Desta vez, além disso, junto com Fernando Conceição, seu personal trainer na Cia. Athletica, unidade Brooklin, de São Paulo, ela pega pesado em exercícios visando recuperar a força em seu ombro e braço direitos, além de manter a fisioterapia para recuperação da sua mão direita, fraturada e operada para inserção de um pino há quatro semanas.

 

“Estamos fazendo manutenção do que a Bia já tem de preparo físico, com ênfase na parte de fortalecimento do ombro, do braço e do antebraço direitos, porque com a fratura, a cirurgia e o necessário repouso da mão, esse lado dos membros superiores está menos forte que o lado esquerdo. Nosso objetivo é igualar a força dos dois lados”, conta Fernando Conceição.

 

Eles seguem à risca a recomendação dos fisioterapeutas norte-americanos: Bia não pode fazer movimentos de pressão com a mão direita, não pode segurar nenhum tipo de objeto e não pode fechar os dedos em pinça.
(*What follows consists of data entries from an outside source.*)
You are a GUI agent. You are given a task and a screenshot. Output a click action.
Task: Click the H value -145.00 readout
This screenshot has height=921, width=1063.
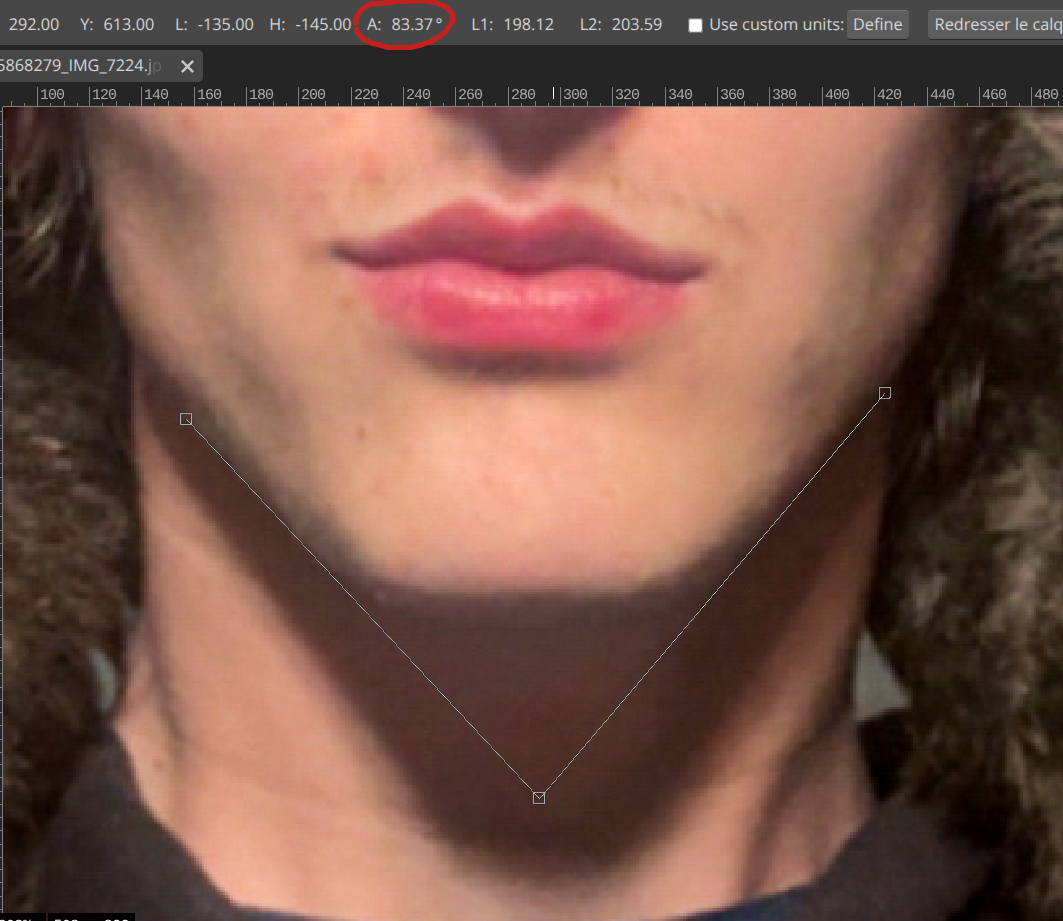[x=323, y=24]
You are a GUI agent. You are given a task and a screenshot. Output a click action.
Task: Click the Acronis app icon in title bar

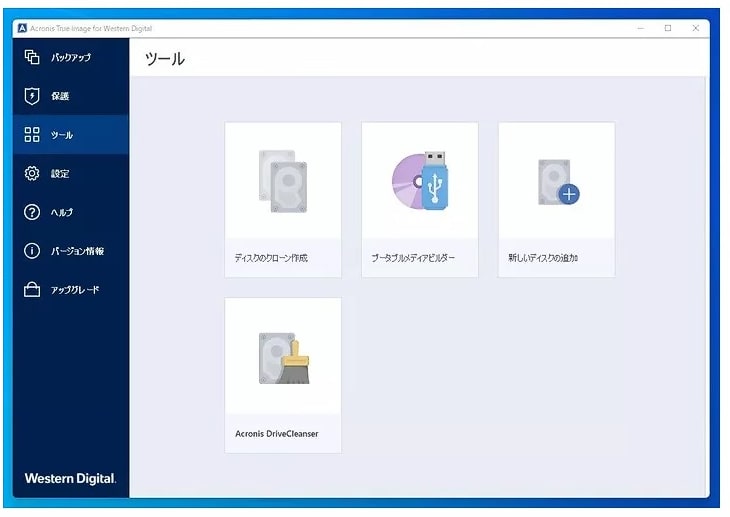pos(22,28)
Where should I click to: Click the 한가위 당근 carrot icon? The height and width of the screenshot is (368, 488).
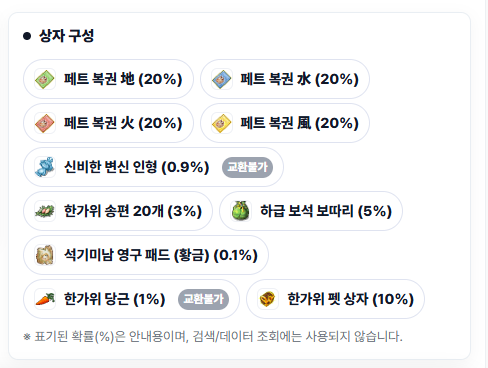45,299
Observando tais limites, a pilota e o treinador desenvolvem exercícios de forma que Bia use pesos no ombro, no braço e no antebraço para diversos movimentos. “São exercícios para o pescoço, o ombro, o trapézio, o tríceps e o bíceps, que ela usa muito durante uma corrida de carro”, diz o personal trainer.

 

Na parte do treinamento visando o preparo para a prova de São Paulo, o foco é resistência muscular, à base de circuito intervalado com bicicleta. Por exemplo, Bia pedala muito forte, a 110 rpm, por um minuto, com carga alta, de 130 a 140 batimentos cardíacos por minuto, em seguida faz uma série de 15 a 20 repetições de determinado exercício no aparelho de musculação, a frequência cardíaca baixa, ela volta para um minuto de bicicleta, depois volta para a máquina, e repete essa alternância por certo tempo.

 

“Com isso, a Bia ganha em força e em condicionamento cardiovascular. A gente simula as situações da corrida de carro, em que ela precisa das pernas apenas para acelerar e frear; precisa de menos força dos membros superiores nas retas a até mais de 300 km/h; e precisa de mais força nos ombros, nos braços, nas mãos e no pescoço nas curvas a 200 km/h”, explica Fernando Conceição.

 

Bia Figueiredo continuará fazendo fisioterapia para recuperação da mão direita até a corrida de São Paulo e ainda depois. E a partir de sábado estará acelerando no circuito de rua do Anhembi, onde os carros andam a até 320 km/h, com um protetor de fibra de carbono sobre a luva, na mão direita, como na última corrida, em Long Beach.

 

“A Indy já me avisou que terei que usar. Minha equipe está tentando arrumar um protetor que não limite tanto meus movimentos e principalmente que não me impeça tanto de ter o contato da minha mão com o volante do carro, como aconteceu em Long Beach. Lá, na corrida, fiz meia dúzia de curvas controlando o volante só com a mão esquerda 83 vezes. Fiquei craque em dirigir com uma mão só. Mas estamos trabalhando para que isso não seja necessário em São Paulo”, completa a pilota da Ipiranga Racing.